MOTIVI DELLA DECISIONE

Preliminarmente va rilevato che il Ministero non era stato parte nel giudizio di secondo grado, e perciò non poteva impugnare la sentenza del giudice di appello; pertanto il ricorso proposto anche da esso va dichiarato inammissibile.

Invero in tema di contenzioso tributario, una volta che l’appello avverso la sentenza della commissione provinciale era stato proposto soltanto dall’ufficio periferico dell’agenzia delle entrate, succeduta a titolo particolare nel diritto controverso al Ministero delle finanze nel corso del giudizio di primo grado, e la società contribuente aveva accettato il contraddittorio nei confronti del solo nuovo soggetto processuale, il relativo rapporto si svolgeva soltanto nei confronti dell’agenzia delle entrate, che ha personalità giuridica ai sensi del D.Lgs. n. 330 del 1999, e che era divenuta operativa dal 1.1.2001 a norma del D.M. 28 dicembre 2000, senza che il dante causa Ministero delle finanze fosse stato evocato in giudizio; sicchè l’unico soggetto legittimato a proporre ricorso per cassazione avverso la sentenza della commissione tributaria regionale era solamente l’agenzia delle entrate. Pertanto il ricorso proposto dal Ministero deve essere dichiarato inammissibile per difetto di legittimazione (V. pure Cass. Sentenze n. .8394 del 2004, n. 19072 del 2003).

1) Col primo motivo l’agenzia deduce violazione e/o falsa applicazione degli art. 115 e 116 c.p.c., D.P.R. n. 131 del 1986, art. 51 e D.P.R. n. 643 del 1972, art. 31 oltre che difetto di motivazione ex art 360 c.p.c., n. 5, in quanto la commissione tributaria regionale non considerava che gli elementi di prova forniti, e costituiti dalla stima dell’Ute e dalla valutazione fatta con altro complesso immobiliare similare esistente nel capoluogo regionale, erano sufficienti a suffragare la pretesa erariale.

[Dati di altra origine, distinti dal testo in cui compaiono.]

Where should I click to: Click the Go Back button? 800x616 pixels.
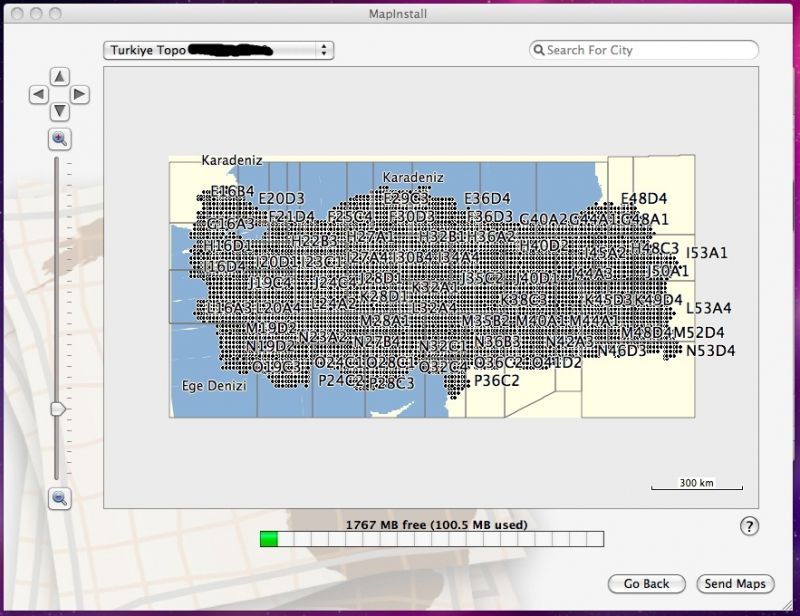[x=646, y=584]
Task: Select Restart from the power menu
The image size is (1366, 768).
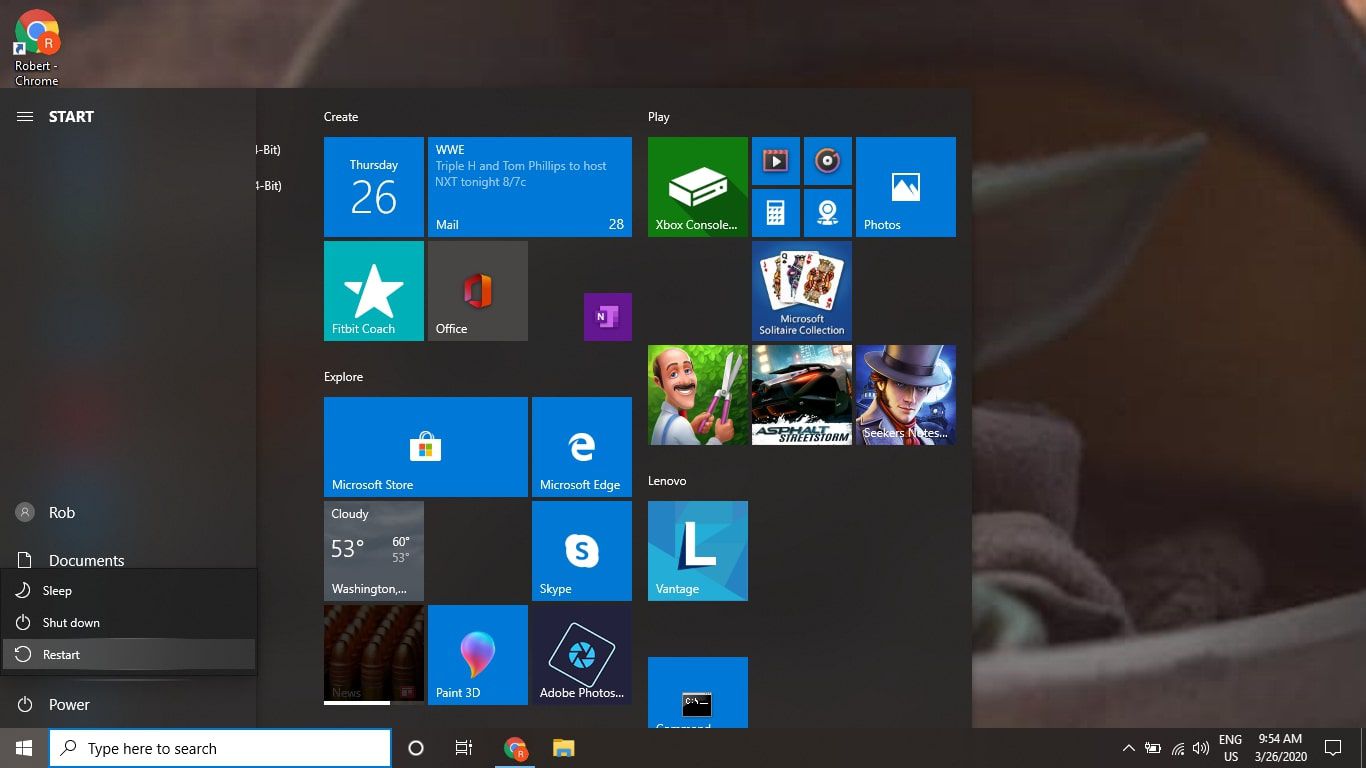Action: coord(61,654)
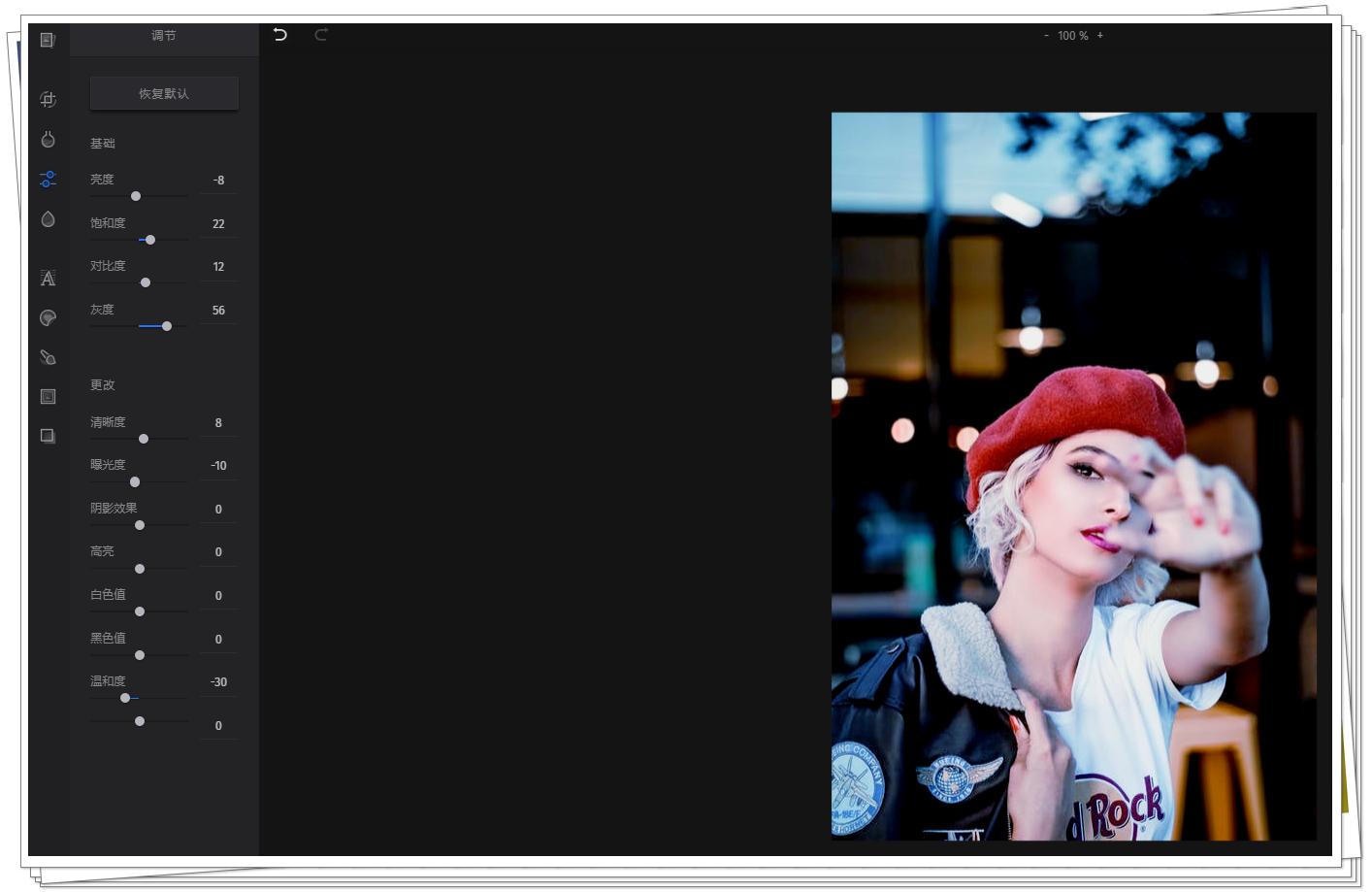The height and width of the screenshot is (892, 1372).
Task: Click the undo arrow
Action: pos(280,35)
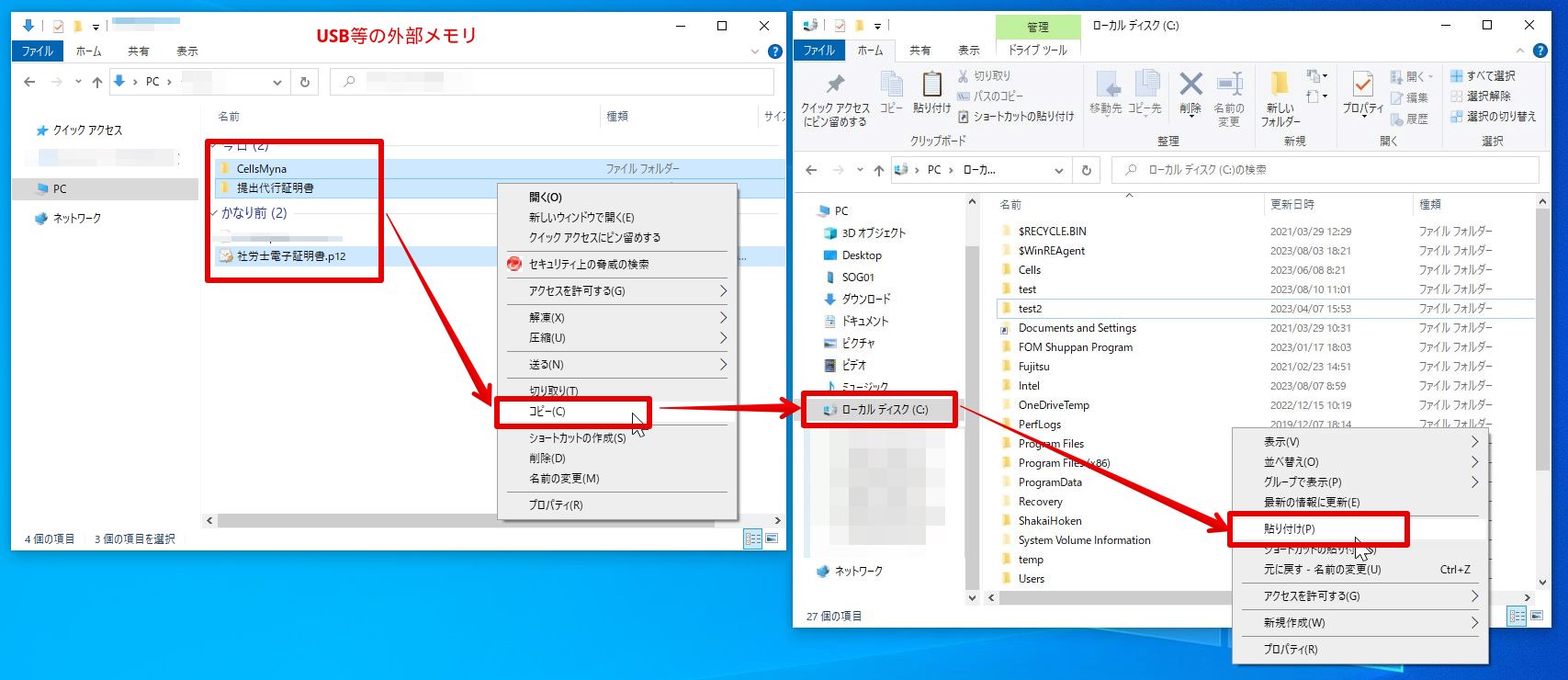Expand the address history dropdown in right window

tap(1058, 170)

A parte che il motivo è carente di autosufficienza, giacche la ricorrente non ha specificato il preciso contenuto delle parti dell’atto di appello con cui aveva invocato la riforma della decisione appellata, senza dovere indurre il Collegio ad esaminare nel dettaglio quel gravame, con la conseguenza che la censura, sotto tale profilo è inammissibile, tuttavia va ulteriormente osservato (per quel che possa valere) che gli atti offerti come prova, e cioè la stima Ute e la valutazione di immobile similare, venivano vagliati dal giudice dell’impugnazione, che però non riteneva costituissero prova dell’assunto dell’amministrazione, apparendo piuttosto vaghi e sganciati dal contesto, oggetto di valutazione g ripresa quanto alle spese incrementative. Inoltre va rilevato che con la suindicata doglianza la ricorrente denunzia altresì la mancata valutazione del materiale probatorio acquisito secondo la sua prospettazione difensiva. Ciò non è possibile, posto che in sede di legittimità non è dato prospettare un vaglio alternativo degli elementi acquisiti dal giudice di merito.

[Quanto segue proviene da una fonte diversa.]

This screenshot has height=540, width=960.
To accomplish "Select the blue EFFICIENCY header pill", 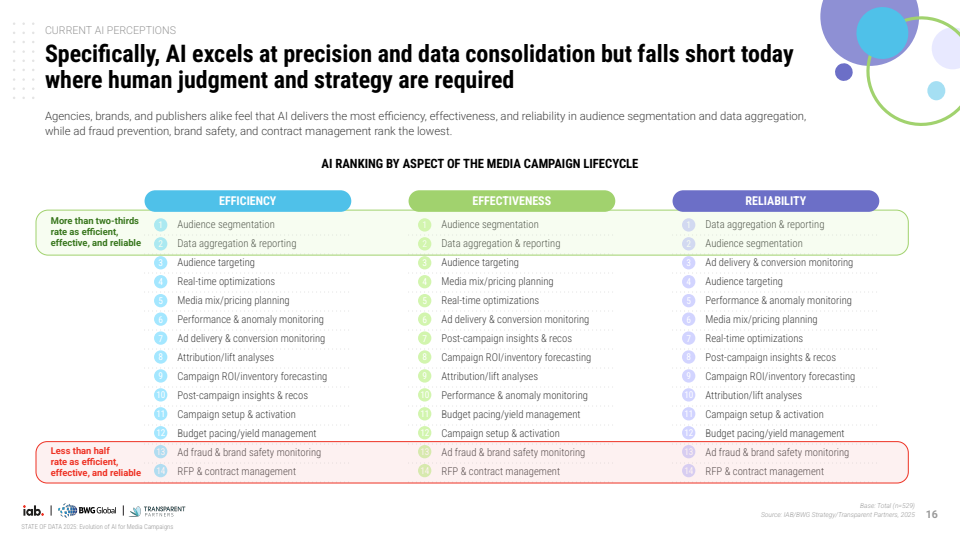I will (248, 201).
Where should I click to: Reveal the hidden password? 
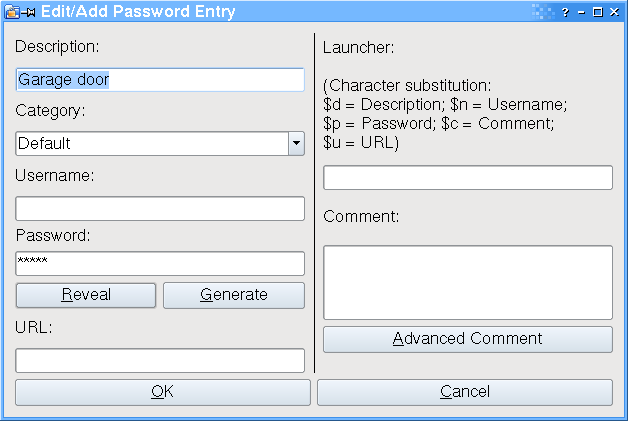[86, 295]
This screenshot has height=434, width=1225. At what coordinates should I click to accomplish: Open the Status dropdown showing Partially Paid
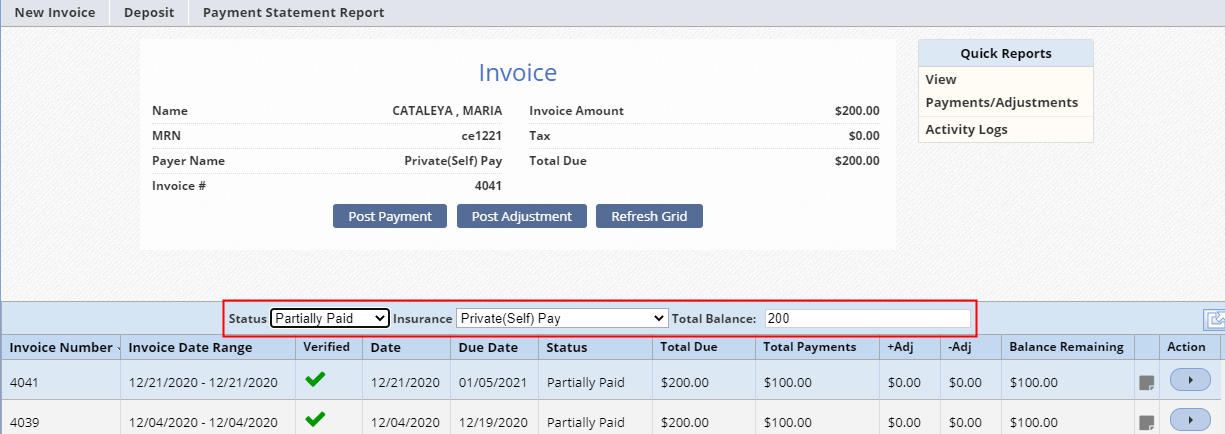(329, 318)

Al riguardo la giurisprudenza insegna che la valutazione degli elementi probatori è attività istituzionalmente riservata al giudico di merito, non sindacabile in cassazione se non sotto il profilo della congruità della motivazione del relativo apprezzamento (V. anche Cass. Sent. 00322 del 13/01/2003).

Nè potrebbe essere ravvisato il vizio di contraddittoria (o insufficiente) motivazione, che si configura solamente allorquando non e dato desumere l'”iter” logico-argomentativo condotto alla stregua dei canoni ermeneutici seguiti per addivenire alla formazione del giudizio. In proposito non v’è dubbio che il vizio di omessa, o insufficiente o contraddittoria motivazione, deducibile in sede di legittimità ex art. 360 c.p.c., n. 5 sussiste solo se nel ragionamento del giudice di merito, quale risulta dalla sentenza, sia riscontrabile il mancato o deficiente esame di punti decisivi della controversia, e non può invece consistere in un apprezzamento dei fatti e delle prove in senso difforme da quello preteso dalla parte, perchè la citata norma non conferisce alla Corte di cassazione il potere di riesaminare e valutare il merito della causa, ma solo quello di controllare, sotto il profilo logico-formale e della correttezza giuridica, l’esame e la valutazione fatta dal giudice del merito al quale soltanto spetta individuare le fonti del proprio convincimento, e, all’uopo, valutarne le prove, controllarne l’attendibilità e la concludenza, e scegliere, tra le risultanze probatorie, quelle ritenute idonee a dimostrare i fatti in discussione (V. pure Cass. Sez. U Sent. 05802 del 11/06/1998).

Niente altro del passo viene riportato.